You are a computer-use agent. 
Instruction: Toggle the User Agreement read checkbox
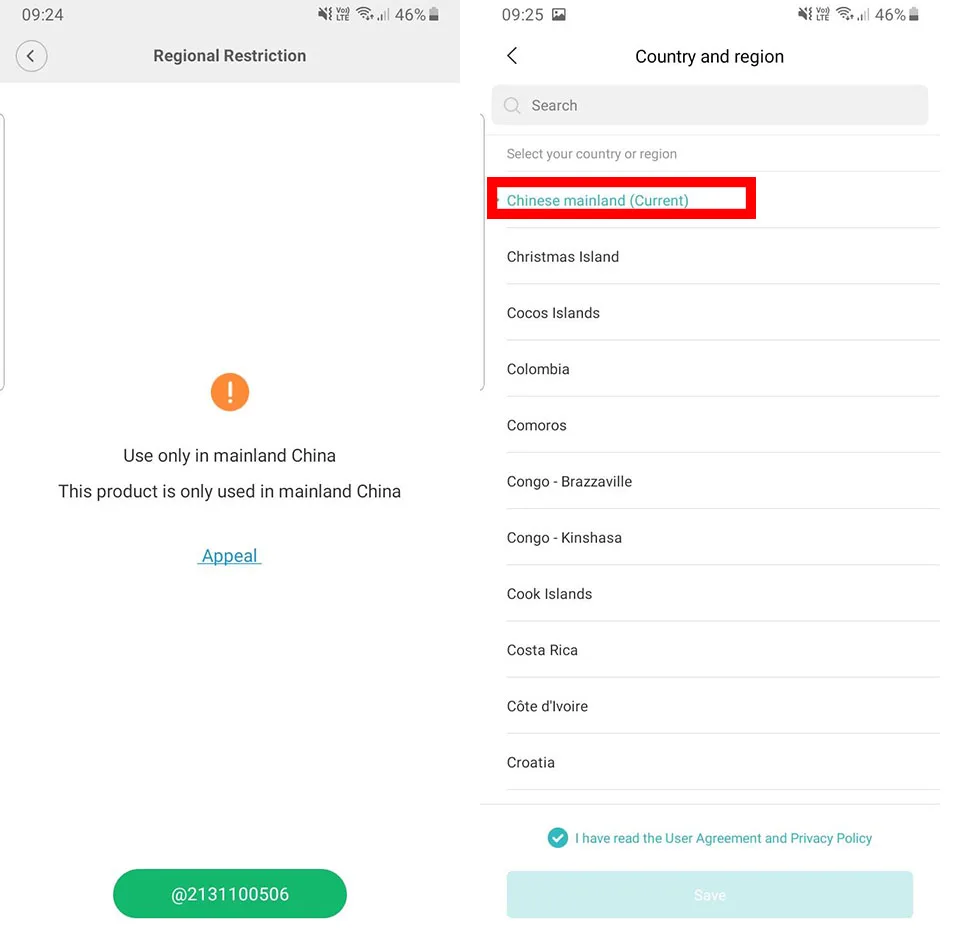[557, 837]
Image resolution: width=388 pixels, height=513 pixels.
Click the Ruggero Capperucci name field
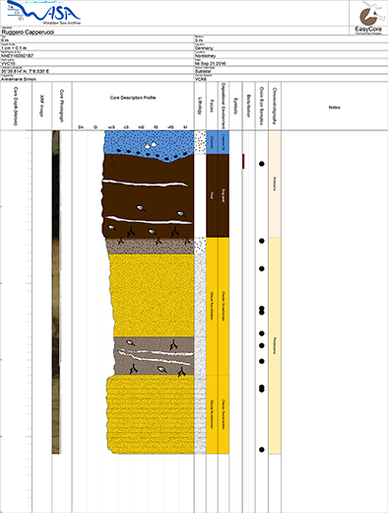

* **Work required**:
Restate, word for word, the entries above, dropping any picture.

* **Response for this exercise**:
You are a computer-use agent. 
Instruction: Toggle the User Agreement read checkbox
[557, 837]
Image resolution: width=388 pixels, height=513 pixels.
Click the Ruggero Capperucci name field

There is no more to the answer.